Example Reminders File
# The reminder title
title: 'Update API Key'
# The reminder body
body: |
The API Key expires on the 14th of July 2025.
- [ ] Regenerate the API Key
- [ ] Update AWS Secrets Manager
- [ ] Redeploy the website
- [ ] Update the reminder for next year
# Optional description that can be useful to track the background behind the reminder
description: |
The API key expires yearly.
# Schedule a single reminder for 1st July 2025 (See RRULE / RFC5545 format)
schedule: |
DTSTART;TZID=Europe/London:20250701T080000
RRULE:FREQ=DAILY;COUNT=1
# A set of labels / tags
labels:
- 'reminder'
# A list of repositories to post the reminders to
repositories:
- 'acuminous/reminders'
Example Script
import fs from 'node:fs';
import yaml from 'yaml';
import { Octokit } from '@octokit/rest';
import Knuff from '@acuminous/knuff';
import GitHubDriver from '@acuminous/knuff-github-driver';
const GITHUB_TOKEN = process.env.GITHUB_TOKEN;
const PATH_TO_REMINDERS = process.env.PATH_TO_REMINDERS || 'reminders.yaml';
const config = {
repositories: {
'acuminous/knuff': {
owner: 'acuminous',
name: 'knuff',
driver: 'github',
},
},
};
const octokit = new Octokit({ auth: GITHUB_TOKEN });
const drivers = { github: new GitHubDriver(octokit) };
const knuff = new Knuff(config, drivers).on('error', console.error);
const reminders = yaml.parse(fs.readFileSync(PATH_TO_REMINDERS, 'utf8'));
knuff.process(reminders).then((stats) => {
console.log(`Successfully processed ${stats.reminders} reminders`);
}).catch((error) => {
console.error(error);
process.exit(1);
});
Example GitHub Action
name: Check Reminders
on:
workflow_dispatch: # Allows manual triggering of the workflow
schedule:
- cron: '*/60 * * * *' # Runs every 60 minutes
jobs:
run-reminder:
runs-on: ubuntu-latest
steps:
- name: Checkout repository
uses: actions/checkout@v4
- name: Install dependencies with npm ci
run: npm ci
- name: Run Knuff
run: node index.js reminders.yaml
env:
GITHUB_TOKEN: ${{ secrets.GITHUB_TOKEN }}
Limitations
Knuff’s primary limitation is that it can’t force engineers to use it.

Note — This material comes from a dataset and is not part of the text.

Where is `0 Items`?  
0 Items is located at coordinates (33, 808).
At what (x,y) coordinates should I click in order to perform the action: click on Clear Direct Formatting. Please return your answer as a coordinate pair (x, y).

However, drawing on inspiration from the Kevin Costner movie Field of Dreams: “If you build it, they will come”; Knuff encourages adoption through its simplicity and utility.
A second limitation exists for implementations involving many reminders or repositories. A GitHub Action or Personal Access Token like the one used in the above example may be rate limited, forcing you to register the script as a GitHub App and to implement a more convoluted setup and authorisation flow. See here for an example.
Conclusion
Reliable reminders are not just a convenience; they are a necessity in ensuring the smooth operation of modern software systems. The consequences of missed notifications, ranging from expired keys to overlooked updates, can lead to downtime, financial loss, and unnecessary fire-fighting. Traditional approaches, such as relying on individual engineers or third-party solutions, have proven inadequate due to their inherent limitations, including ill-suited UI, lack of transparency, dependence on specific platforms, and the risk of obsolescence or inaccessibility.
By adopting the Reminders as Code approach, organisations can address these shortcomings. This method integrates reminders into the development process itself, ensuring they are version-controlled, transparent, and long-lasting. Tools like Knuff exemplify how this approach can be operationalised, providing a practical, open-source framework that enables automation, scalability, and accessibility.